After that decision was made and the techniques were used, he gave up more valuable information, including the information that led to the arrest of Ramsey bin al Shi.
After The New York Times story yesterday, I called a few friends to make sure my memory was correct. And I guess, to quote somebody from your profession, we stand by our story.
The critical information we got from Abu Zubaida came after we began the EITs.
MR. WALLACE: The --
GEN. HAYDEN: The enhanced interrogation techniques.
MR. WALLACE: Not before?
GEN. HAYDEN: No.
MR. WALLACE: One of the concerns about the memos is the lengths to which the Justice Department went to justify some of the techniques.
I want to put up a 2002 memo that defended waterboarding: Although the waterboard constitutes a threat of imminent death, prolonged mental harm must nonetheless result to violate the statutory prohibition on infliction of severe mental pain or suffering.
Question: Are you satisfied that waterboarding is not torture?

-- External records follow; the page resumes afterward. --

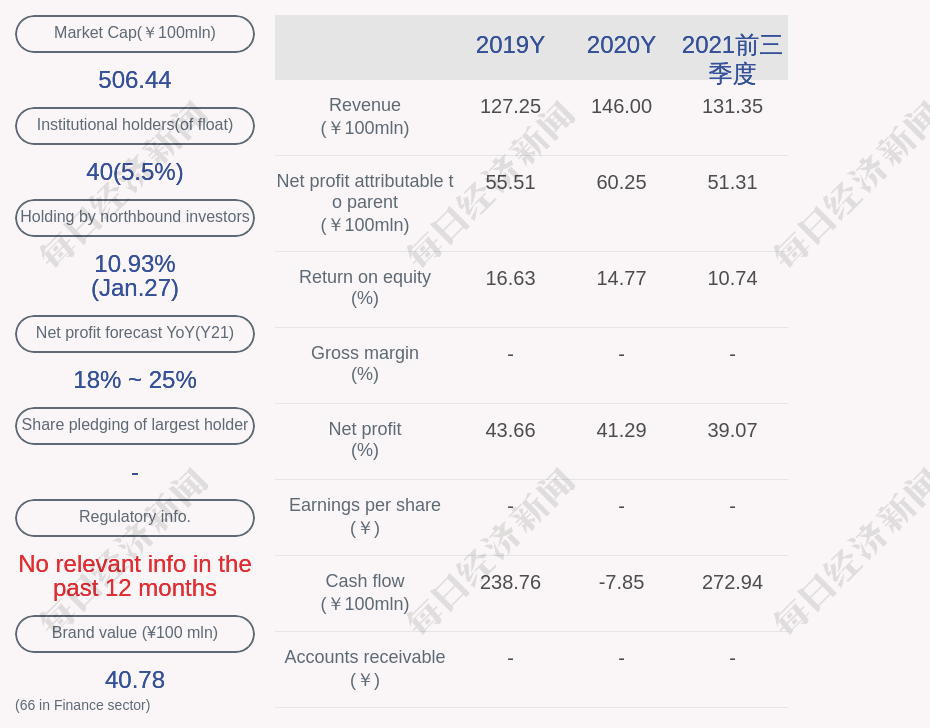Image resolution: width=930 pixels, height=728 pixels.
Task: Click the brand value figure 40.78
Action: [135, 680]
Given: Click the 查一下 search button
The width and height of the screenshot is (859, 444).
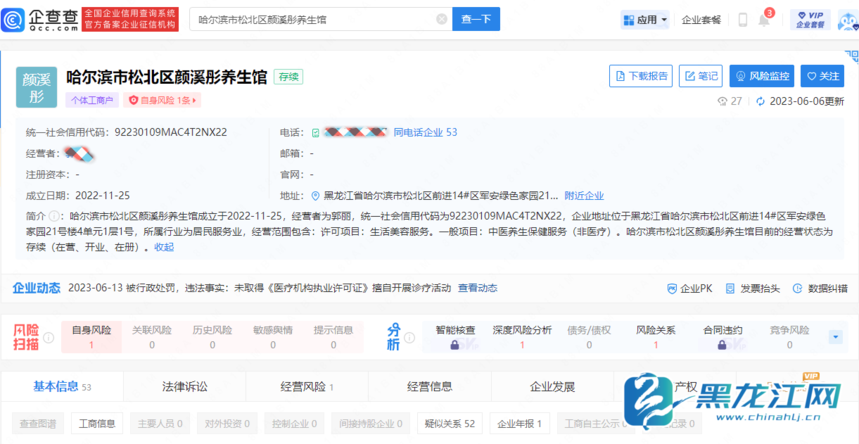Looking at the screenshot, I should (478, 19).
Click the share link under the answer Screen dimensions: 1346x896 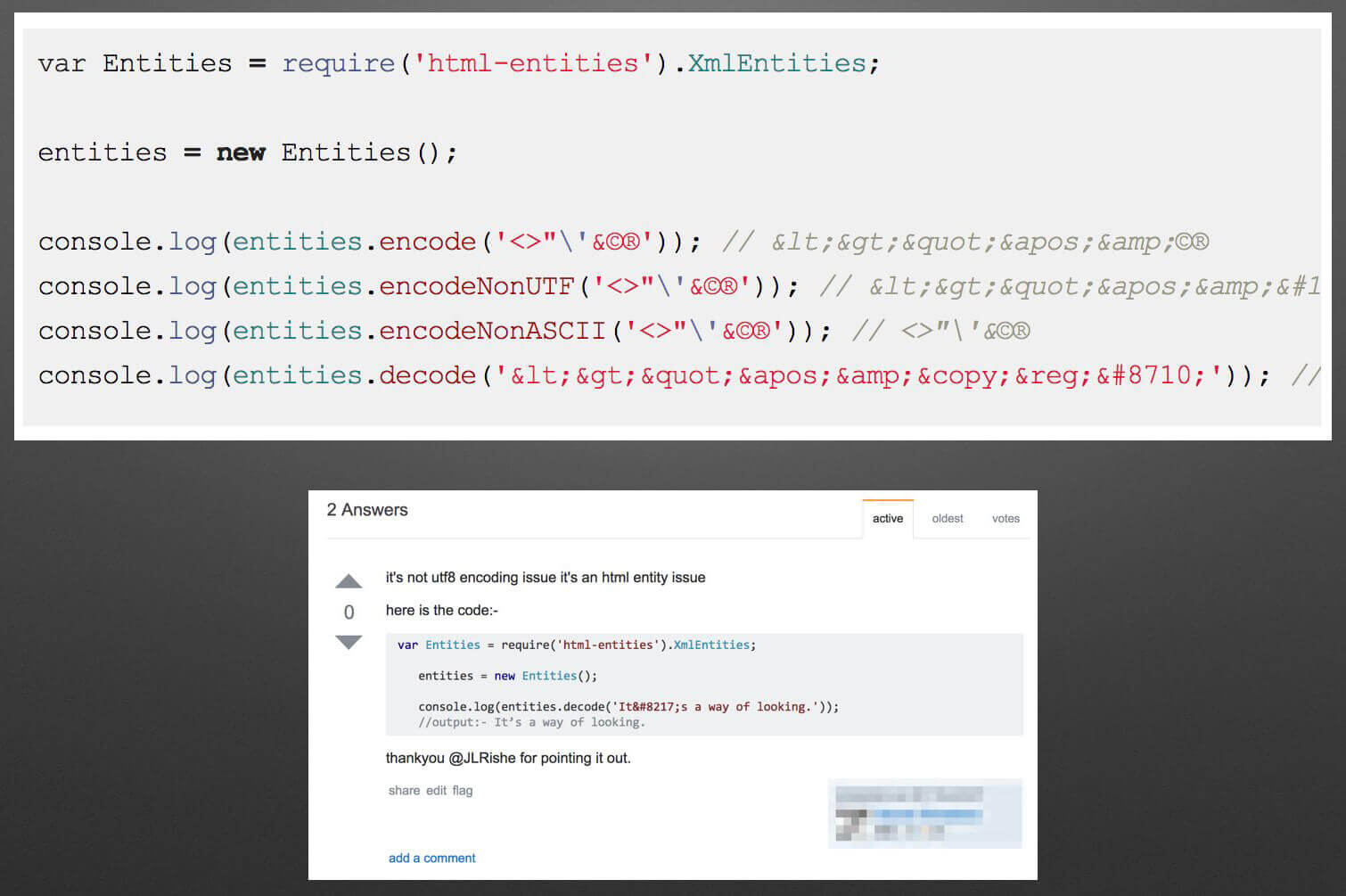click(405, 790)
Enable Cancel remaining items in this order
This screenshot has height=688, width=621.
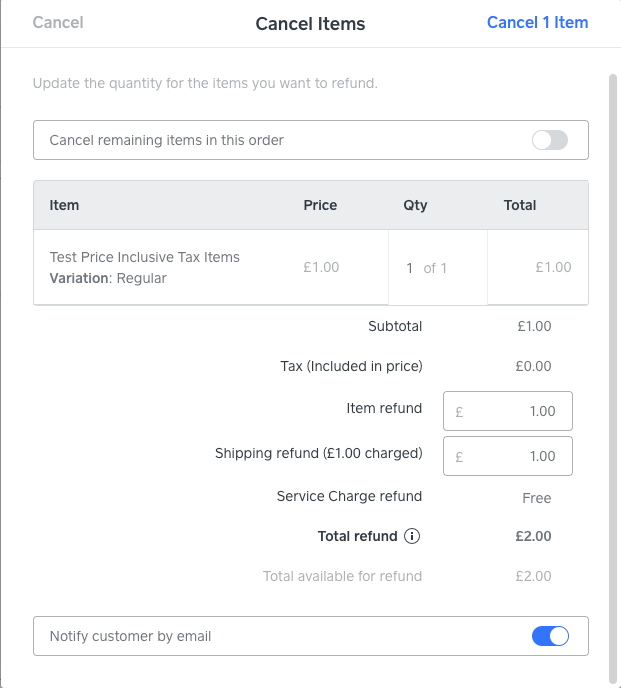click(549, 140)
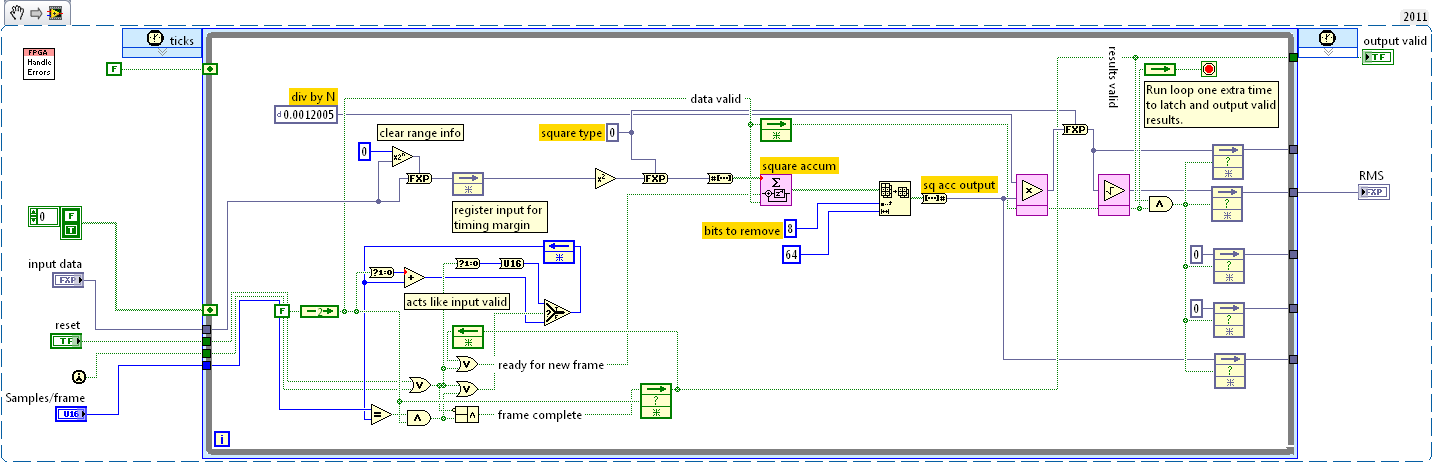
Task: Click the loop stop condition terminal
Action: point(1208,69)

GEN. HAYDEN: I'm satisfied that the Justice Department, in a series of opinions -- '02, '03, '05 -- said that it was not.
MR. WALLACE: Well, we know that.
GEN. HAYDEN: But keep in mind. Waterboarding had not been used since the spring of 2003. Waterboarding was one of the techniques that I took off the table formally and officially when I became director, and reshaped the program --
MR. WALLACE: Because you thought it was torture?
GEN. HAYDEN: No. I reshaped the program because the legal landscape had changed; the operational landscape had changed. We knew more about al Qaeda, right? And the sense of threat under which we were operating had changed.
MR. WALLACE: But --
GEN. HAYDEN: I never -- I never committed the Agency to using waterboarding. And I've been asked this question before.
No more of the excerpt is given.